The XYZ of Equities: Younger Australians outperform Gen X and Boomers

Younger Australian equity investors have weathered a year of volatile economic conditions and tightening interest rates to outperform Generation X and Baby Boomers, with Gen Y and Z investors achieving median 12-month returns of 6.15 per cent at 30 June 2023. By contrast, Gen X returns were 5.6 per cent and Baby Boomers were 5.06 per cent.

According to an analysis of almost 100,000 sponsored accounts by trading and wealth fintech Openmarkets, Gen Y and Z investors achieved these returns using a largely buy-and-hold strategy, a consistently defensive trading style, and a greater focus on the small cap end of the market.

The latest quarterly data also reveals that Gen Y and Z were the only cohort in Q2 to increase their trading volumes during the period with a 25 per cent quarterly increase to 13 annual trades. Baby Boomers continue to have the highest number of annual trades, with 26 per year on average.

All generations in Q2 continued to slowly reduce diversity in their portfolios, with the mean portfolio size of Baby Boomers now at 6.9 stocks, Gen X at 4.7 stocks and Gen Y and X at 4.4 stocks.

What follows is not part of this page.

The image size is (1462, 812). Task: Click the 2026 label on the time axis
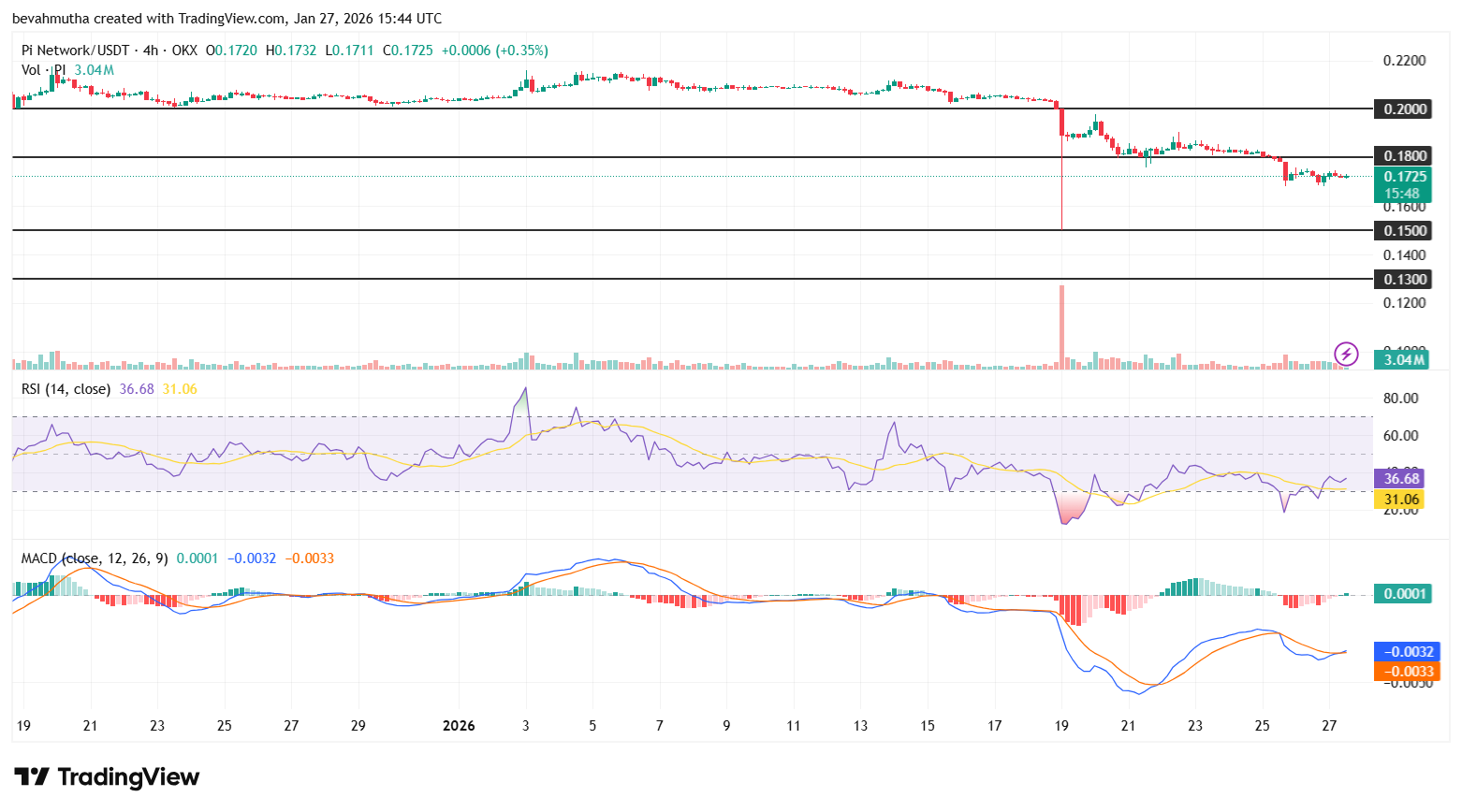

Other key findings include:

  • Listed investment companies (LICs) saw strong net buying from Gen Y and Z throughout Q2 and the financial year. In the 12-months to 30 June, Australian Foundation Investment Company (AFIC) and Argo were among the most bought stocks.
  • 85 per cent of Gen X’s trading volumes were large cap ASX stocks, whereas 84 per cent of Gen Y and Z trading volumes were small cap stocks.
  • Baby Boomers had the greatest risk appetite in Q2 2023 with an investor defensiveness rating of 9.5 (offensive). By contrast, all other generations were defensive, with Gen Y and Z rating at -1.8 and Gen X rating at -4.9.

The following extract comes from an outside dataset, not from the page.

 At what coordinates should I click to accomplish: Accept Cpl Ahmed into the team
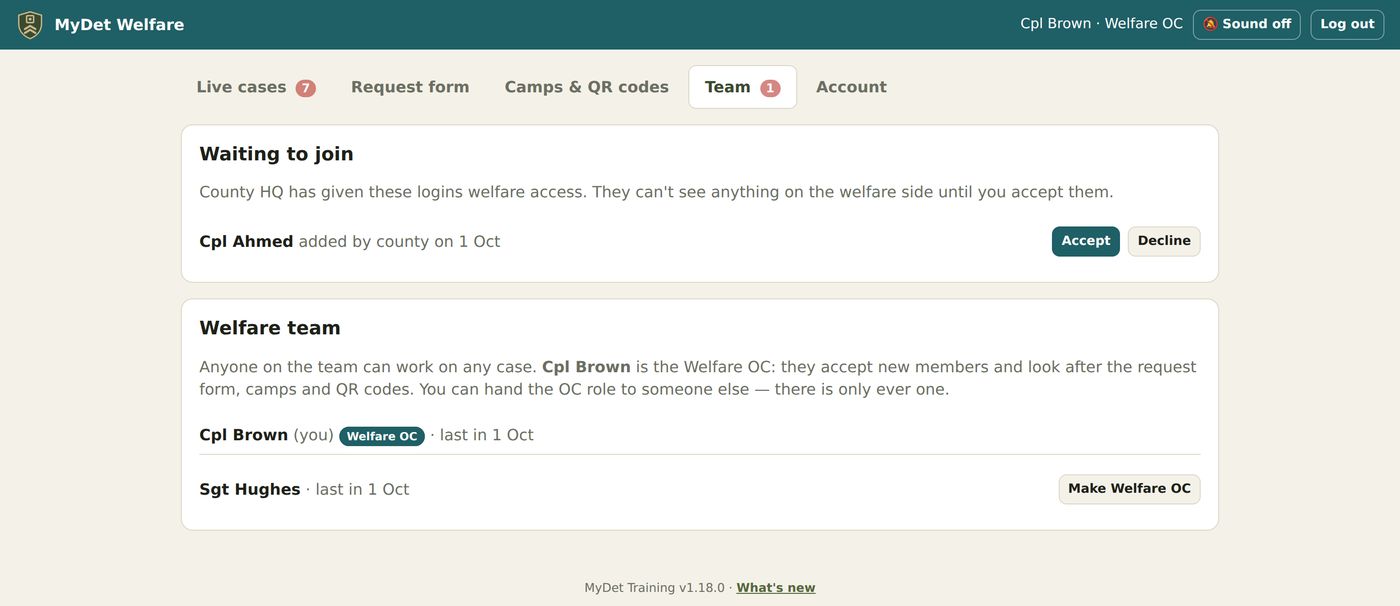(x=1085, y=241)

Openmarkets CEO Dan Jowett says Gen Y and Z are balancing a defensive buy-and-hold approach with a greater focus on small caps to outperform older generations.

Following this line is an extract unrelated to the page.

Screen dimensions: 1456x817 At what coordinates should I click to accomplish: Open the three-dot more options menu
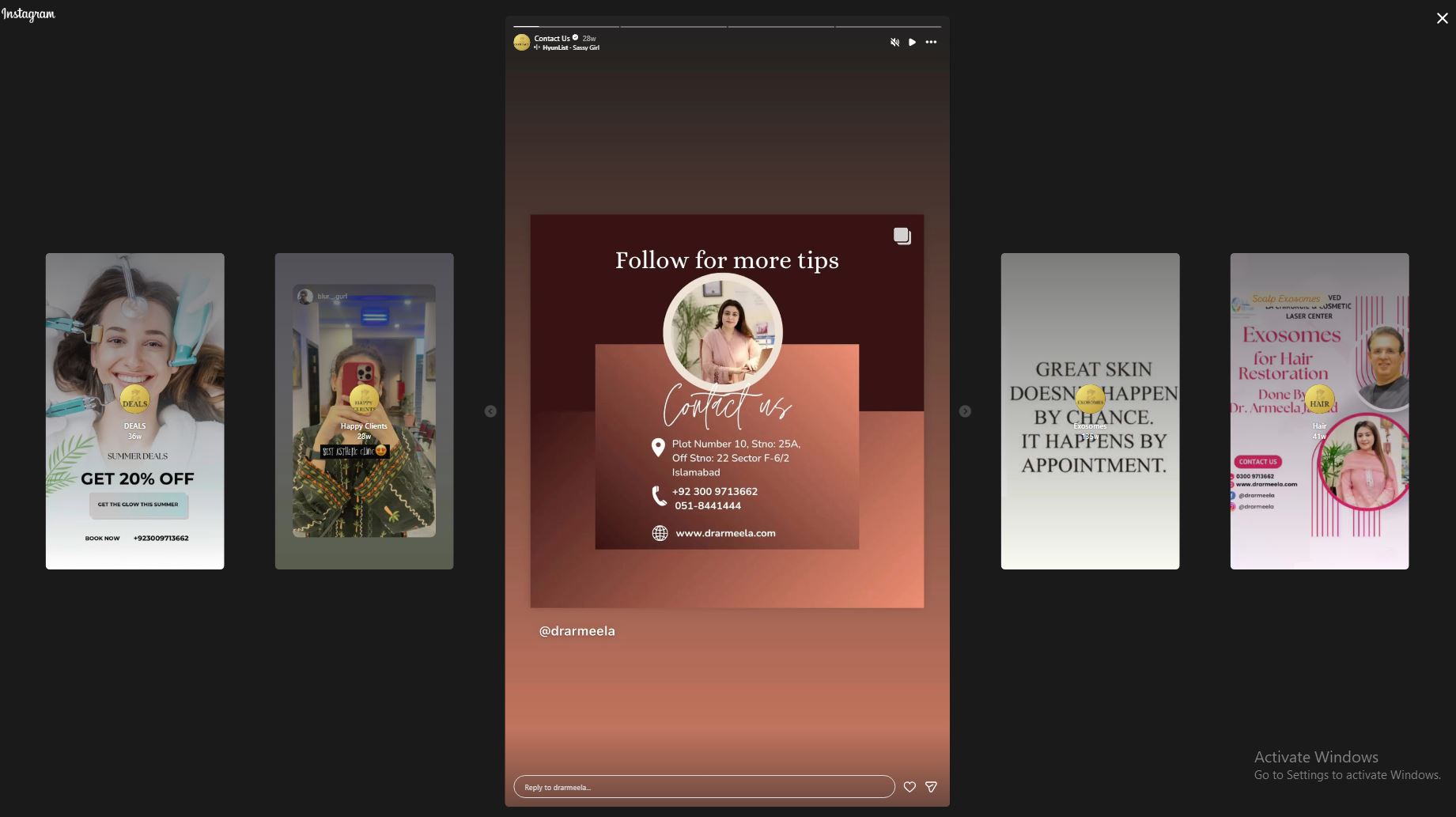(931, 43)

“Despite having the lowest portfolio diversity of all generations, younger Australians have achieved higher returns by balancing exposure to small cap growth stocks with larger low-risk assets like banks and Listed Investment Companies to manage overall risk. We are pleased to see this younger cohort taking a balanced approach.”

“Listed Investment Companies have returned to popularity in the past twelve months, with many younger investors taking advantage of low LIC share prices, many of which have recently traded at a discount to asset book value.”